ただ、無言で居るしか出来ない私に、龍太郎さんは今気づいたようにハッとして、ゆっくり息を吐き、吸う。

乱れていない息を整えている龍太郎さんに、迷いながらも、聞く。


「……京香さんも、思い出したんですか?」

「……ああ。少し、大変だったよ」


苦笑する。

今度は、親愛の混じった苦味の笑み。


「少し、暴れてね。ものを散らして、机をひっくり返そうとしたところで、力が足りなくて少し動かして、次はソファーを少し動かしたところで力尽きたよ」


ああ、それで。


「だから、少し配置が変わってたんですね」

「覚えてたのか、凄いな」


女性はそういうのが得意だと聞いたことがあるけど、と表情が少し穏やかになる。



「まあ、そういうわけなんだ。京香は、少し寝かせてやりたい。同時に、少し京太郎のことから離しておきたいんだ」


京香さんは、体が弱い。

龍太郎さんの言葉で、さっきの事にも納得した。

京香さんが眠っている間に、私に話を聞きたかったのだろう。

- [課題一覧]:
[1] 次の(a)〜(c)が抜粋文の内容と合っているかどうか、それぞれ「はい」か「いいえ」で答え、判断の決め手となる抜粋文の言葉をそのまま引用してください。(a) 京香さんは机をひっくり返した。(b) 京香さんは体が弱い。(c) 龍太郎さんは、京香さんを少し寝かせてやりたいと言った。
[2] 抜粋文によると、京香さんはソファーをどうしたところで力尽きましたか。
記録は使わなくてかまいません。

- [記録一覧]:

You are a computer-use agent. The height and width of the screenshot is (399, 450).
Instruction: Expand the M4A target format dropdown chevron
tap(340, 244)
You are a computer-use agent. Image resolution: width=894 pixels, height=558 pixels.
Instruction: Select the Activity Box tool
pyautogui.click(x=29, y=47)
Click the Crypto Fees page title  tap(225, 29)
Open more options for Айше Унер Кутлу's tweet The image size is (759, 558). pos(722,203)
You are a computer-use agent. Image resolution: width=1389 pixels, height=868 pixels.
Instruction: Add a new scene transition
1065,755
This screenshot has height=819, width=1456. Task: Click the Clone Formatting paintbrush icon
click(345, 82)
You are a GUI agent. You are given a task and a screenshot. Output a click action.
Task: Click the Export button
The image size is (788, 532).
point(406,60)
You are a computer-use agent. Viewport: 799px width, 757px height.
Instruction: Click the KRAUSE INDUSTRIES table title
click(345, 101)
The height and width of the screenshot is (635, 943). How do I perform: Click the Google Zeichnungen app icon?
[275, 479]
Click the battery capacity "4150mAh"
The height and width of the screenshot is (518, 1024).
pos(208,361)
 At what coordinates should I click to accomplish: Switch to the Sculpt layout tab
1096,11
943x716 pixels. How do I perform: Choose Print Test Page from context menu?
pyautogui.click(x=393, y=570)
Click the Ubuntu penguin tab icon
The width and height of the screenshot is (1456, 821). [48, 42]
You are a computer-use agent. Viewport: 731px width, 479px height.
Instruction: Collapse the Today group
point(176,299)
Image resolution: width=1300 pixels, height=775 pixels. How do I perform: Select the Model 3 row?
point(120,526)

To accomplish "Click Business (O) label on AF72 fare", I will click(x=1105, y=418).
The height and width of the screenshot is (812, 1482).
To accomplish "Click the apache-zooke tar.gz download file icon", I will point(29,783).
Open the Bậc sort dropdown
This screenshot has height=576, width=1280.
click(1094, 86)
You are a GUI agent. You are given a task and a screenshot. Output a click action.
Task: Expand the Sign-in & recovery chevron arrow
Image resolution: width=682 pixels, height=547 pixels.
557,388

- [解答]:
[1]
(a) いいえ。「机をひっくり返そうとしたところで、力が足りなくて少し動かして」
(b) はい。「京香さんは、体が弱い。」
(c) はい。「京香は、少し寝かせてやりたい。」

[2] ソファーを少し動かしたところで力尽きました。